TO DO: Within the data below, tally the lines that contain "screenshot" and state only the total.

Items from a data source:
********************

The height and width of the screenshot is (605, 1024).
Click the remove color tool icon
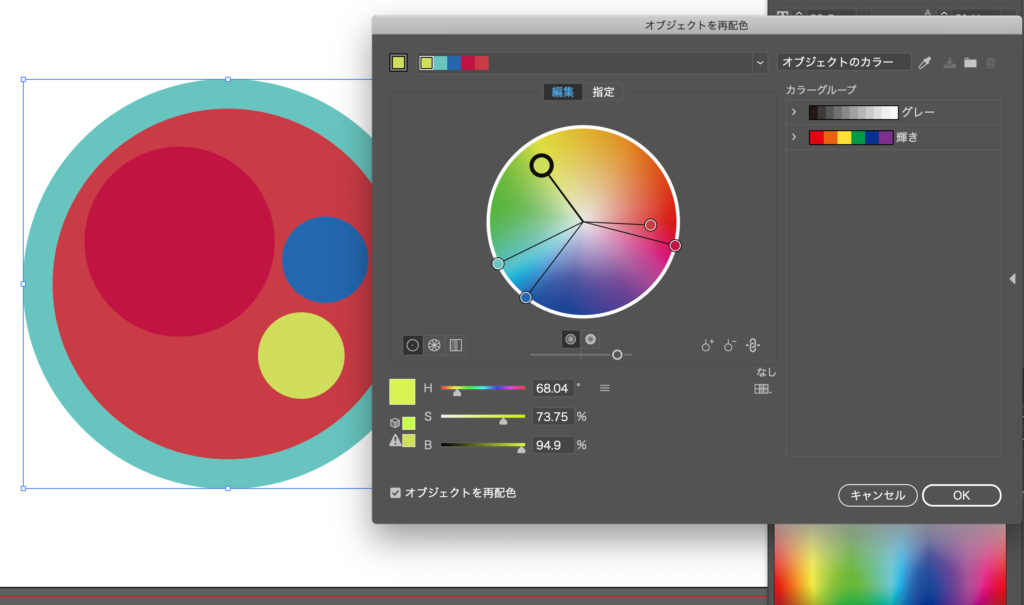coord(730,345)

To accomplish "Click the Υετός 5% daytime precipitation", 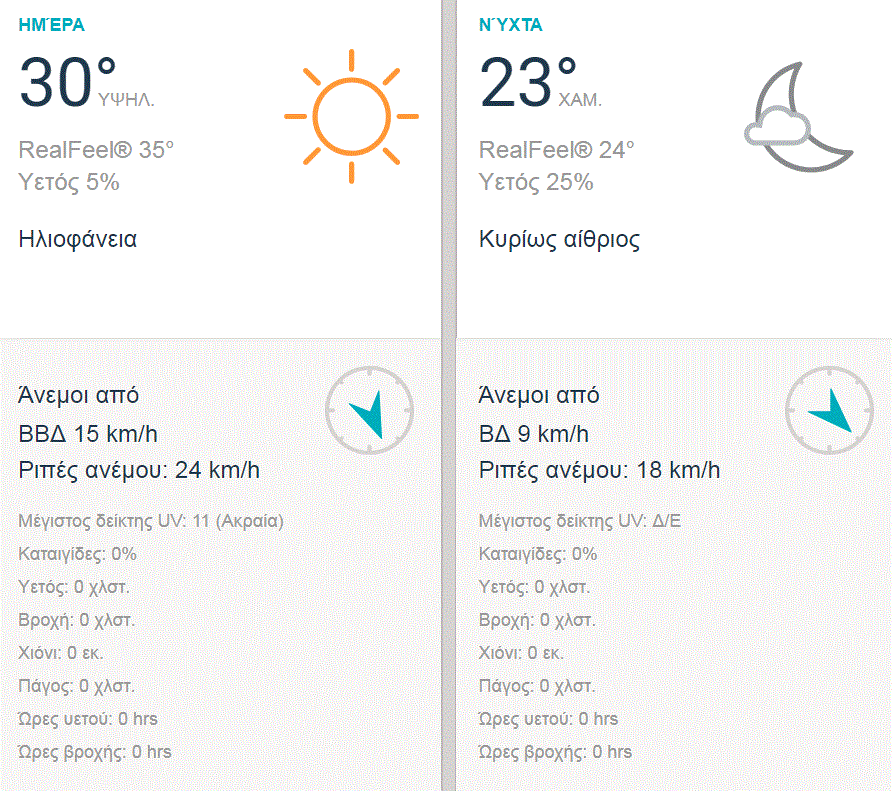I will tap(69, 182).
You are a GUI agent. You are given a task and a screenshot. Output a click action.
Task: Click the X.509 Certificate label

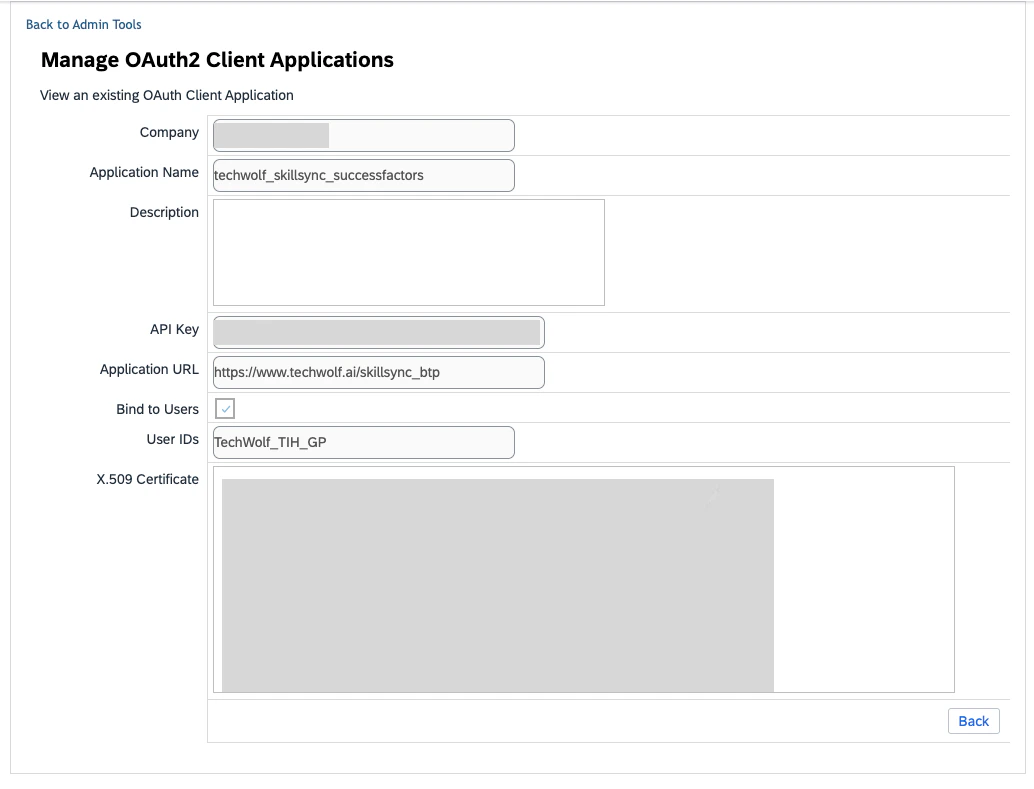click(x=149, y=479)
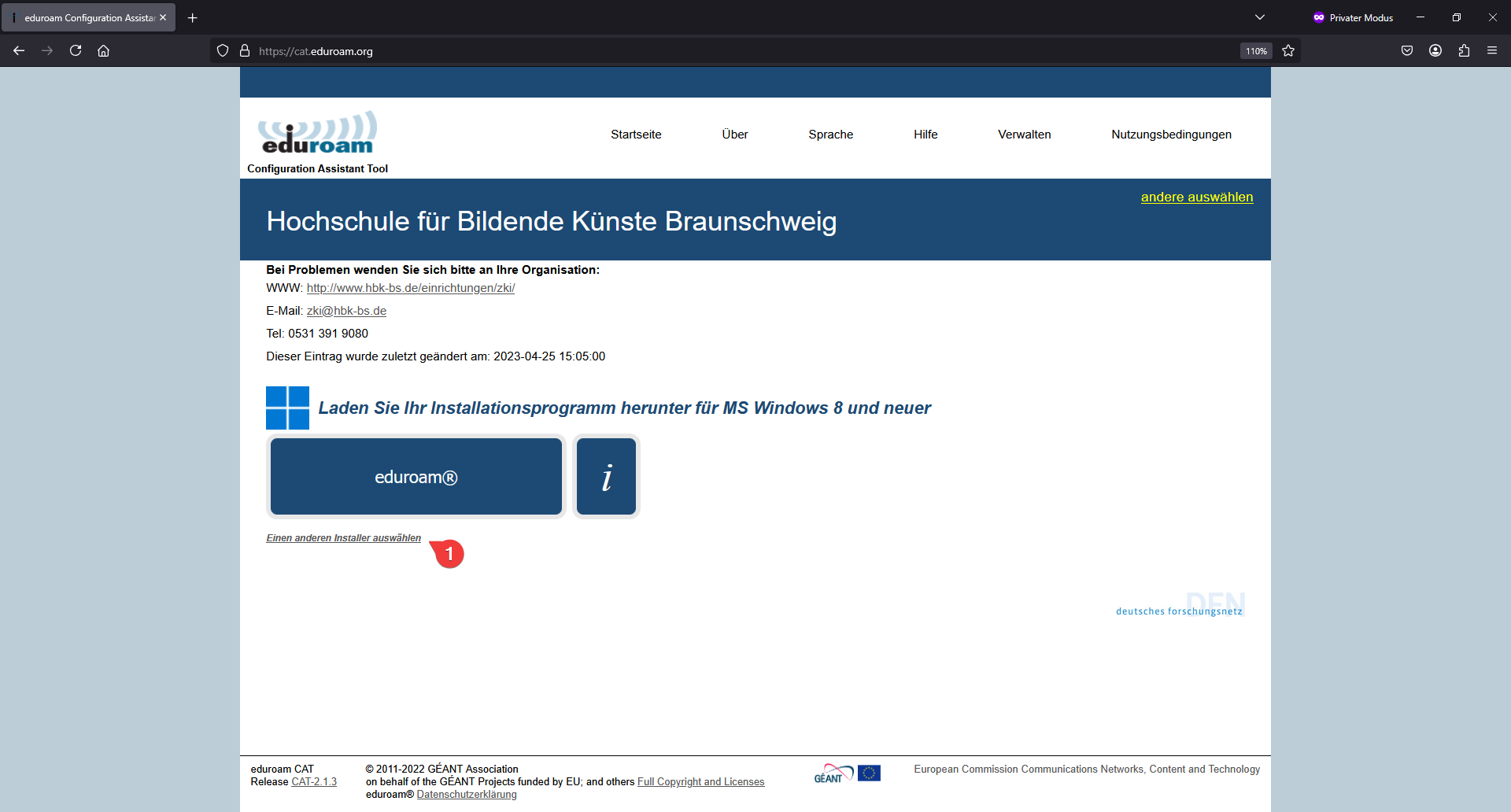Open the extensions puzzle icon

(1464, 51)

********************

SOLUTION TO THIS PROBLEM: 2